Une seule solution, pour ce médecin : que ces tâches supplémentaires, qui incombent aux PSE et aux écoles, soient assurées par les dispositifs déjà existants, mais réservés à la gestion épidémique hors-milieu scolaire. Olivier Costa plaide ainsi pour que le tracing scolaire soit assuré par les call-centers, et que la vaccination des jeunes soit assurée par les centres et antennes de vaccination.”On est majoritairement d’accord sur ce point-là : il existe des structures qui ont la capacité opérationnelle, la formation, la structure et qui font ça depuis un laps de temps suffisant.
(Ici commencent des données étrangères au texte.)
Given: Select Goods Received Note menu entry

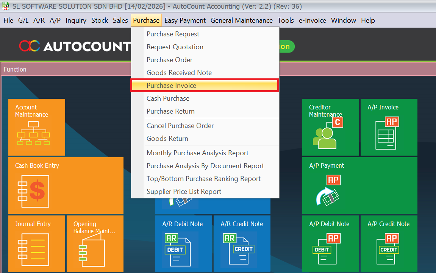Looking at the screenshot, I should 179,73.
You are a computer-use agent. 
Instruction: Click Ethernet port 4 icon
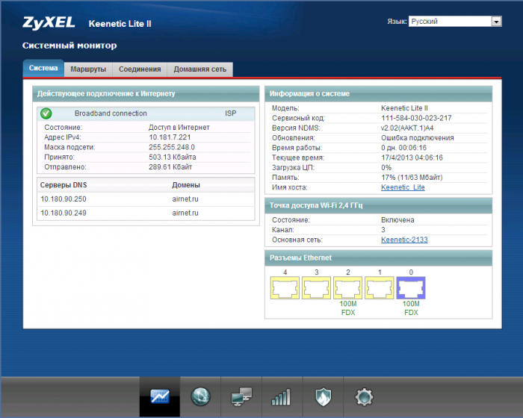tap(285, 287)
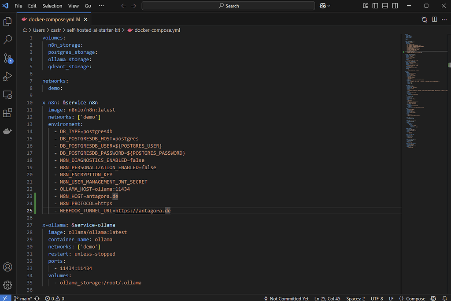Click Not Committed Yet in status bar
This screenshot has height=301, width=451.
(286, 298)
Donc le rapatrier chez nous, en nous demandant d’acquérir ces compétences-là, sur notre temps de mission habituel, c’est un problème car on est dévié de ce que nous devons faire habituellement“, explique-t-il.

Les PSE envisagent, d’ailleurs, de déposer un préavis de grève face à la situation actuelle.

Interview d’Olivier Costa, médecin-coordinateur du PSE Libre de Bruxelles

► En Immersion | Les indispensables, ces métiers dans l’ombre de l’école (10/09/2021)

 

La vaccination des jeunes à la traîne

Des plaintes du milieu scolaire, qui interviennent alors que la vaccination des élèves bruxellois est bien plus basse qu’ailleurs.

Ainsi, selon le dernier relevé de Sciensano, l’institut de Santé publique, 32% des 12-17 vivant à Bruxelles ont reçu une première dose (22% ont une vaccination complète), contre 83% en Flandre et 60% en Wallonie.

Données : Sciensano (22/09/2021)

► Versus | Mesures Covid à l’école : jusqu’où aller ? (24/03/2021)

Une vaccination plus importante des jeunes Bruxellois : il s’agit d’une des solutions avancées par le SeGEC. Il y a un mois, le secrétariat général de l’enseignement catholique plaidait déjà pour une évolution de la gestion pandémique dans les écoles, avec une vaccination obligatoire des enseignants, un pass sanitaire et davantage de sensibilisation.

La seule option possible, c’est l’augmentation significative des taux de vaccination, tant chez les enseignants que chez les élèves. On a beaucoup parlé de la vaccination des enseignants, en Wallonie on est à un taux assez élevé, à Bruxelles on ne sait pas très bien. Mais il faut s’intéresser aussi à la vaccination des adolescents de 12 à 17 ans, dont le taux est plus élevé en Flandre“, analyse Etienne Michel, le directeur général du SeGEC.